#### Activity:
Give back every line of the data exactly. Pictures are not part of the copy.

#### Records:
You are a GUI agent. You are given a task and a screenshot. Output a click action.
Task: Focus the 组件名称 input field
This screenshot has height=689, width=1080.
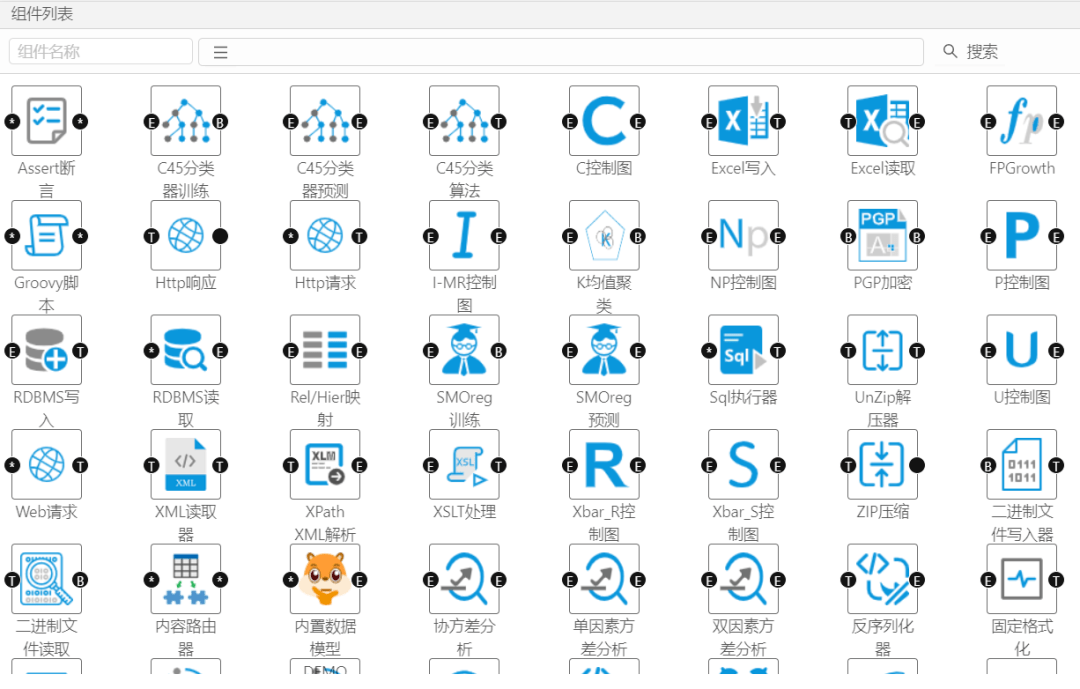click(101, 52)
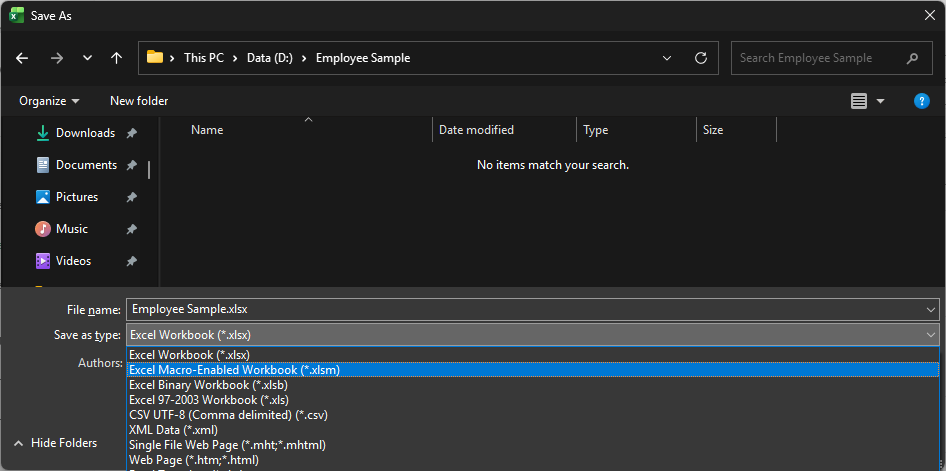Click the Back navigation arrow
The image size is (946, 471).
coord(22,58)
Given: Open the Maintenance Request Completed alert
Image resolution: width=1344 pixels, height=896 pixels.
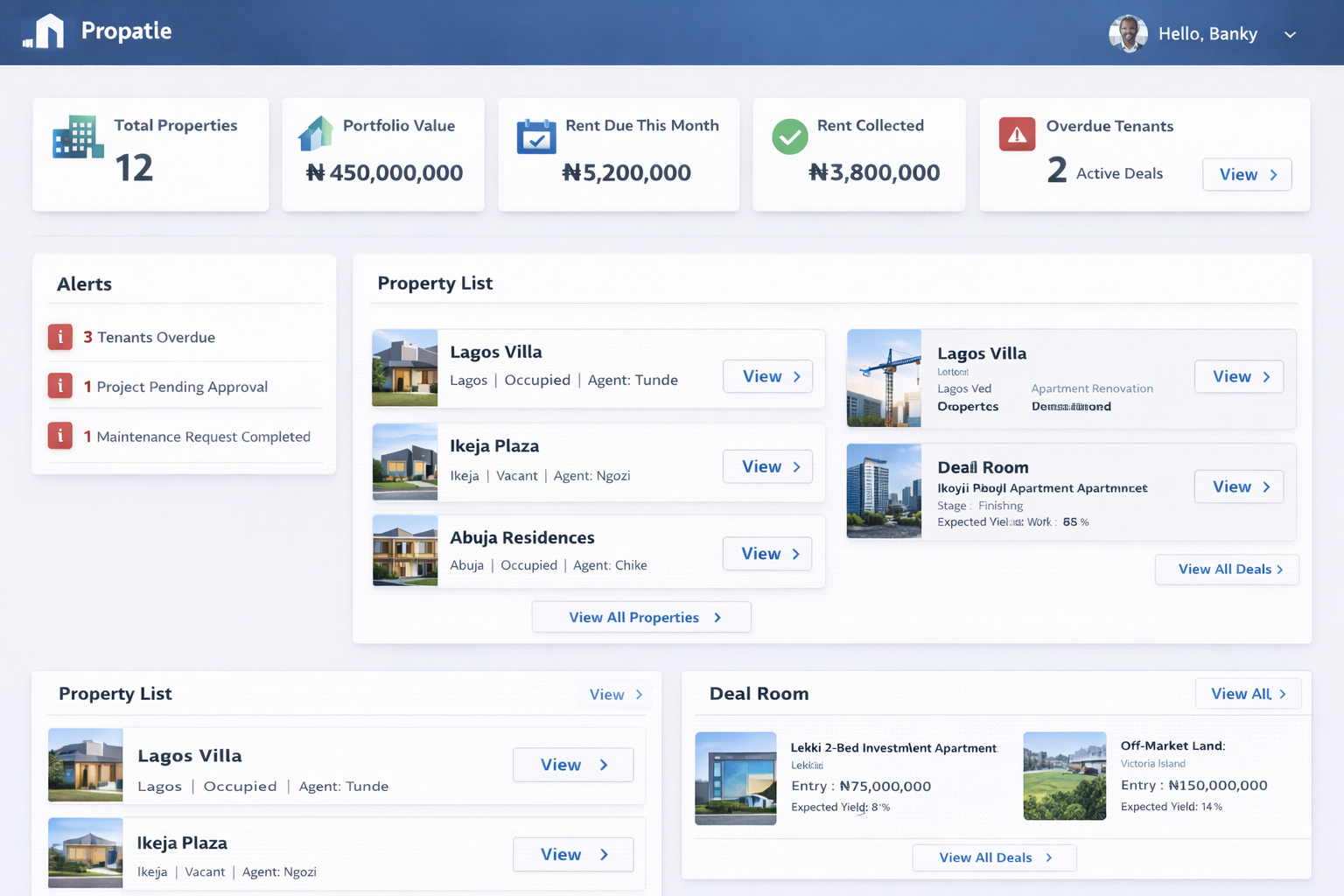Looking at the screenshot, I should pos(203,437).
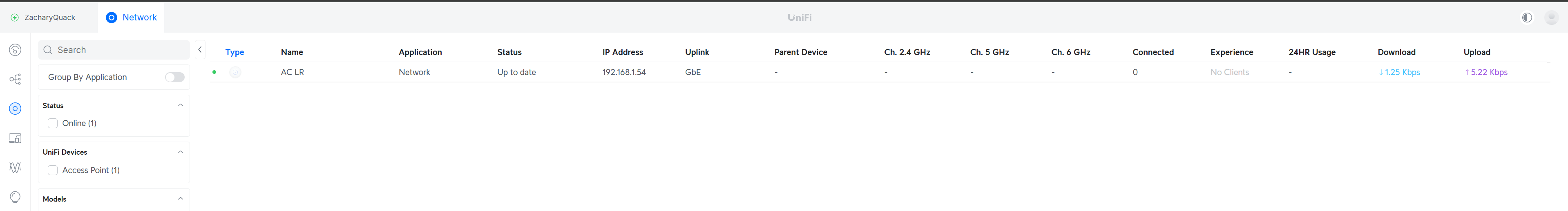Image resolution: width=1568 pixels, height=211 pixels.
Task: Open the Client Devices sidebar icon
Action: point(15,138)
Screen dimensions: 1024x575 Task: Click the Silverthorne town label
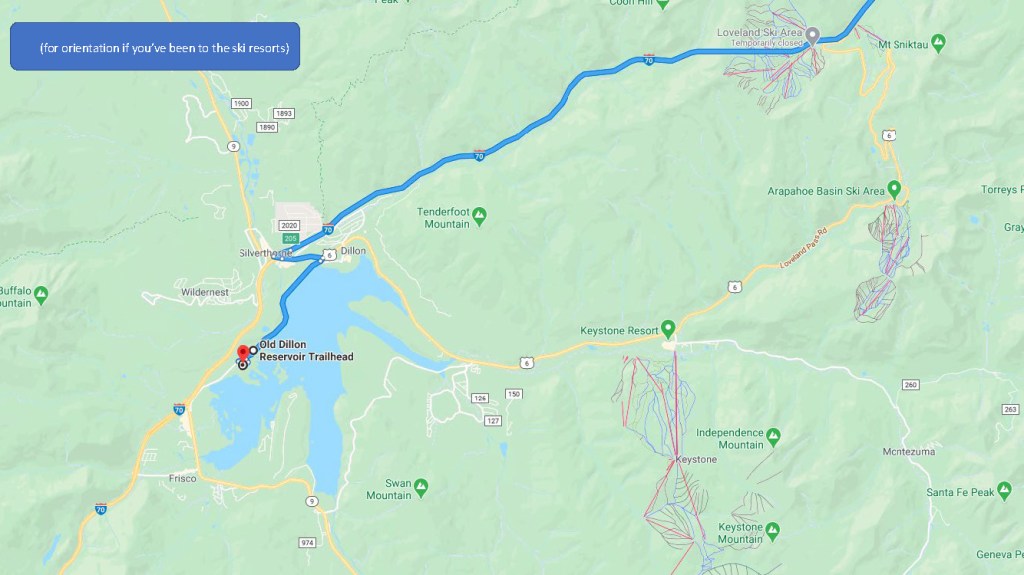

#### Solution to this exercise:
You are a GUI agent. You are given a task and a screenshot. Output a click action.
Task: Focus the 组件名称 input field
This screenshot has height=689, width=1080.
click(101, 52)
Click the Back navigation arrow
The image size is (946, 471).
coord(22,58)
Given: Open the Maintenance Request Completed alert
Image resolution: width=1344 pixels, height=896 pixels.
Looking at the screenshot, I should pos(203,437).
Image resolution: width=1568 pixels, height=211 pixels.
Task: Open the Client Devices sidebar icon
Action: point(15,138)
Screen dimensions: 1024x575 Task: Click the Silverthorne town label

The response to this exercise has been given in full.